“Dumb and Dumber To:” A surprising year-end treat

Let’s not deny the obvious here: The Farrelly brothers make movies for a very specific type of audience.

The type of people shuffling into “Dumb and Dumber To” more than likely fall into two categories: Those who share some affinity for the original film (which, even 20 years later, has sustained its status as a comedy classic), and those who can appreciate crude humor.

Even after reprising the Jim Carrey and Jeff Daniel roles as “Dumb and Dumber,” many fans of the Farrelly brothers have reached a negative consensus about these screenwriting brothers, after their 2011 film, “Hall Pass” didn’t reach expectations.

Paralleling that view, critic reviews coming in for “Dumb and Dumber To” have been predictably negative.
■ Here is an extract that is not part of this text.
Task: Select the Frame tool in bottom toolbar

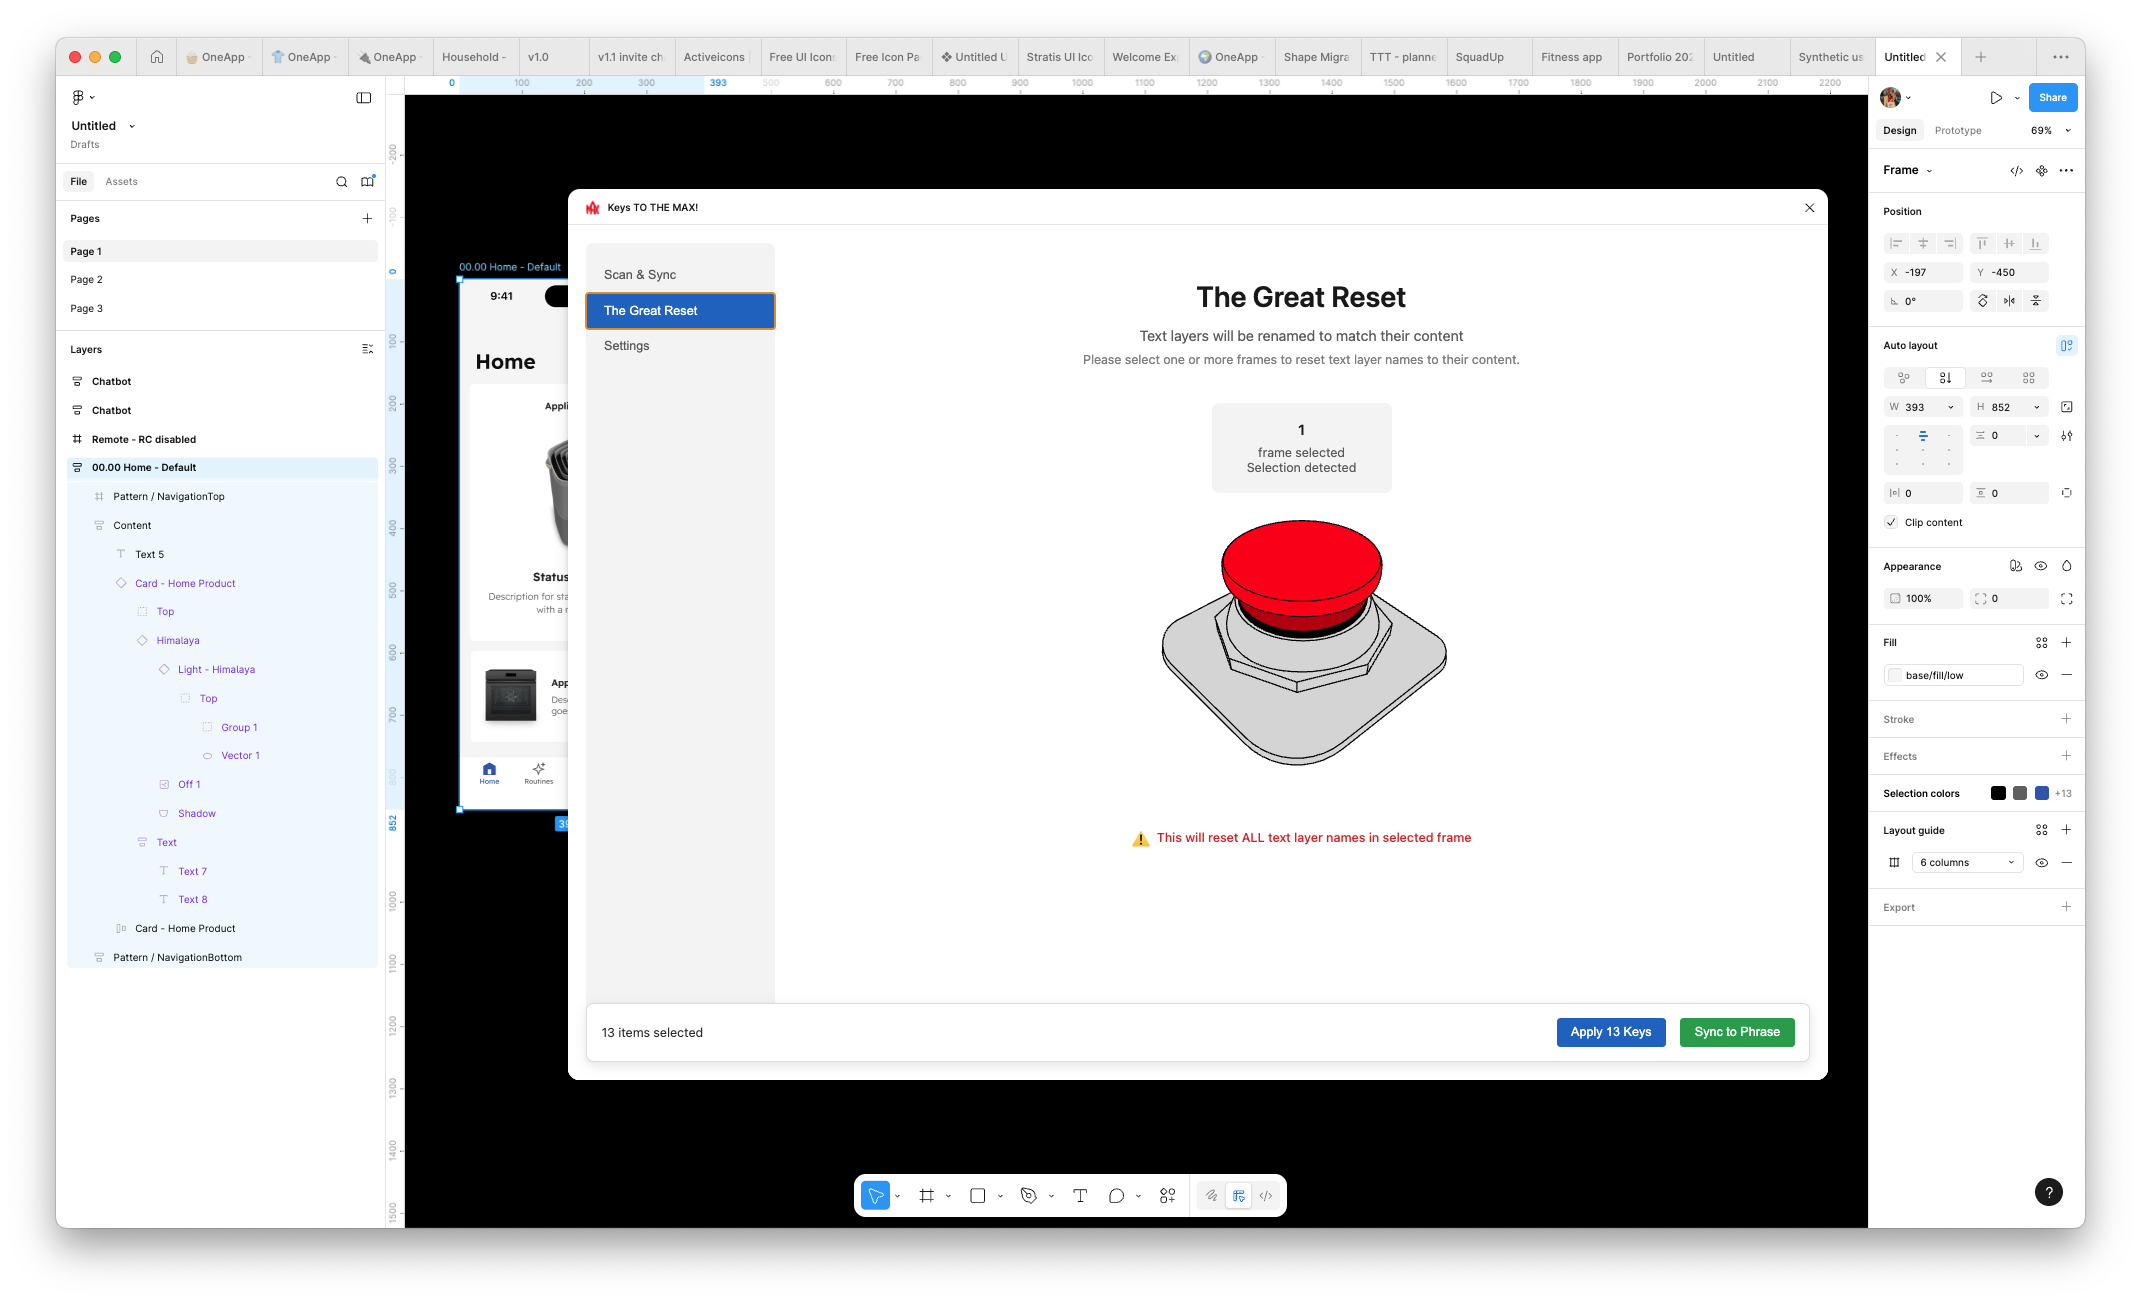Action: (x=926, y=1195)
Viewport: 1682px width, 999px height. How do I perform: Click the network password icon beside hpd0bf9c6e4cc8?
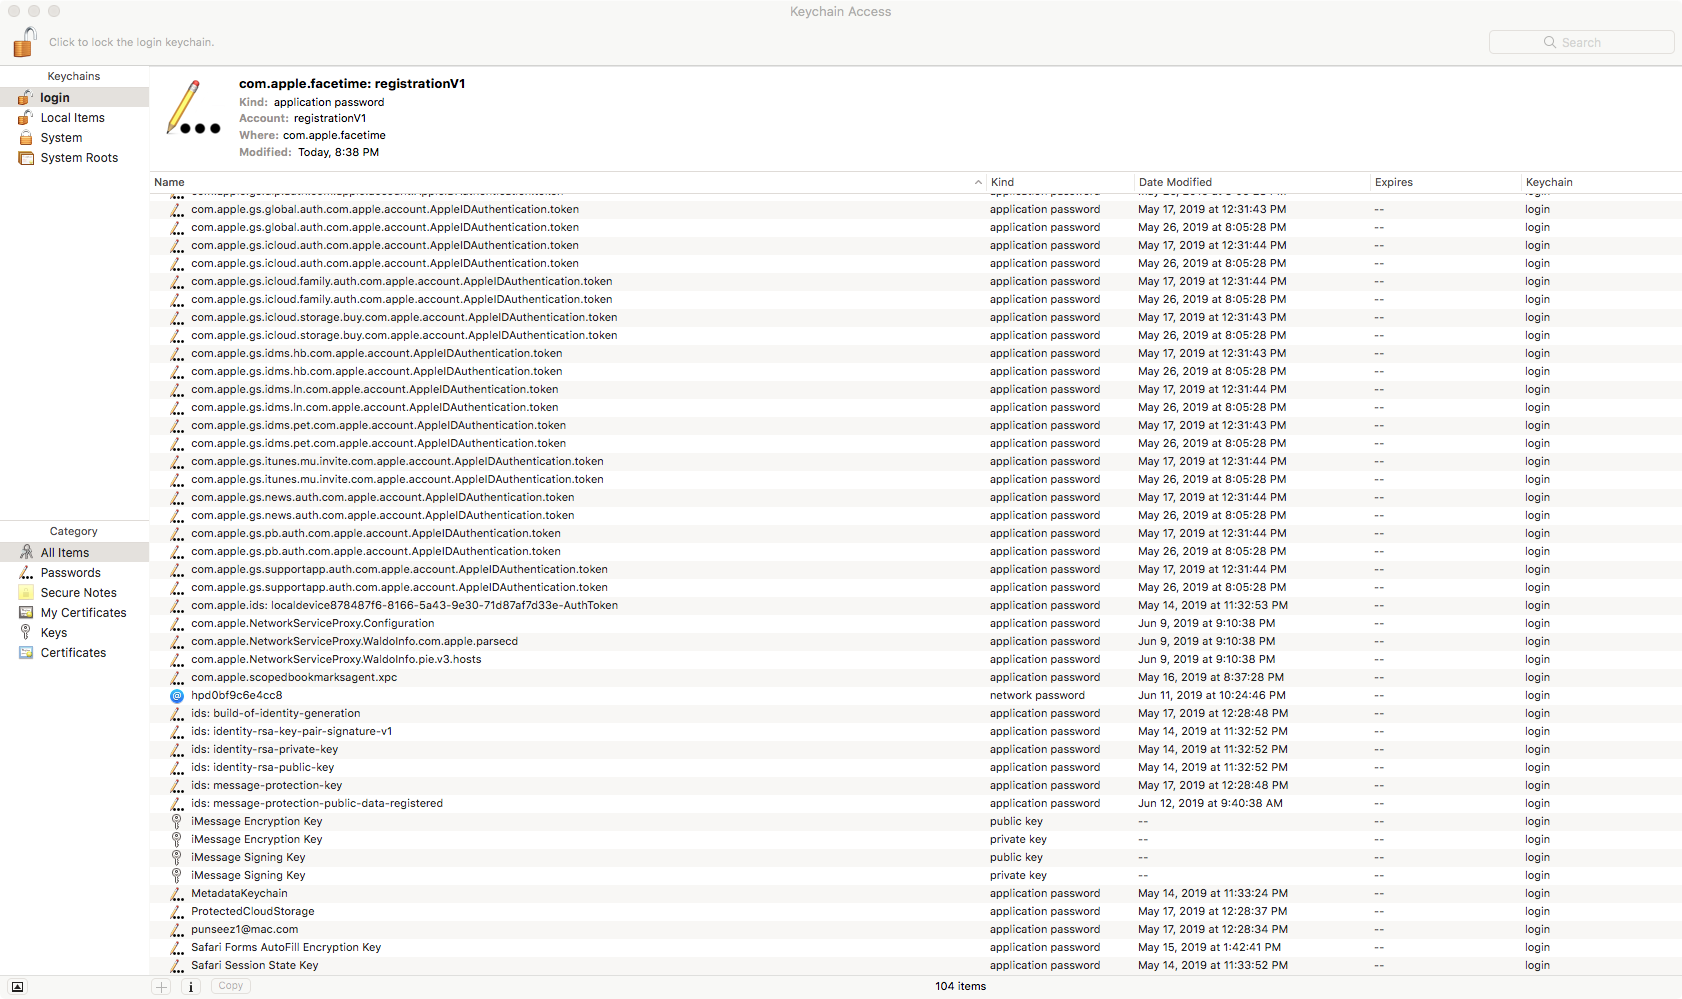pos(176,695)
Good news, however, for those who opt to ignore this: This film does not disappoint.

Comedy, of course, is all subjective, and not everyone who walks into this film will enjoy it. A significant portion may want to rip their hair out, but for those who have followed the brothers’ career up until this point – we can stop lamenting for the good ol’ days of “There’s Something About Mary” and “Kingpin” — these clueless characters are just too endearing.

The first film ended with Christmas and Dunne aimlessly walking down a deserted highway playing tag. “Dumb and Dumber To” opens 20 years later, with Dunne visiting Christmas at a mental institution. His devastation over the rejection from Mary “Samsonite” Swanson has apparently left him in a state of incapacitation.

Dunne, the loving friend that he is, has come by every week to take care of Christmas, but it is quickly revealed that Christmas has been faking his condition the entire time as one long prank on his best friend. Thus begins the first good joke of the movie and a solid summation of the mindset Peter and Bobby Farrelly must have had when writing this script: Try anything and everything to get a laugh.

That go-for-broke attitude ensures the jokes don’t stop for a second, and Dunne and Christmas have apparently dropped a few extra IQ points in the years since their first outing. The duo’s overwhelming stupidity is milked for all its worth – and then some.

Another shocking reveal surfaces: Dunne’s Asian parents adopted him, so he has no living relatives to donate a kidney for his pending operation.

Until, that is, he checks his mail and discovers his long-lost girlfriend Fraida Felcher has sent him a letter detailing a beautiful daughter, Penny, apparently conceived during their relationship. The two, once again, decide to set out on a road trip and find her.

Only a handful of scenes in this sequel don’t quite work (most of them shown in the trailer), but the laughs come consistently.

“Dumb and Dumber To” is a messy film, but messiness doesn’t exactly equate to laziness. It’s a well-constructed movie from beginning to end; its tone occasionally reminiscent of a Warner Brothers cartoon. The boys ride a zamboni through a tornado, crash an intellectual conference and mistake embalming fluid for slurpees (“Does it have aspartame?”).

This film is comparatively good-natured up against other studio comedies released this year. Still, for all its highs and experimental nature, the film may leave the Farrelly legacy a bit tainted.

In past efforts, the brothers excelled at balancing gross-out antics – it’s what they’re known for.

Though the original isn’t one of their deepest films, either (“Shallow Hal” or “Stuck on You” takes that title), it still was, at its core, an oddly touching movie about friendship. If this is a throwback to their golden days, it still feels like it’s missing a certain spark that made their best films classics.

As enjoyable as this film is, it still feels a little too late. Perhaps in the ’90s it would have broken the box office.

It seems only time will tell if “Dumb and Dumber To” will enjoy the same fandom that greeted the ’94 original, but chances seem unlikely.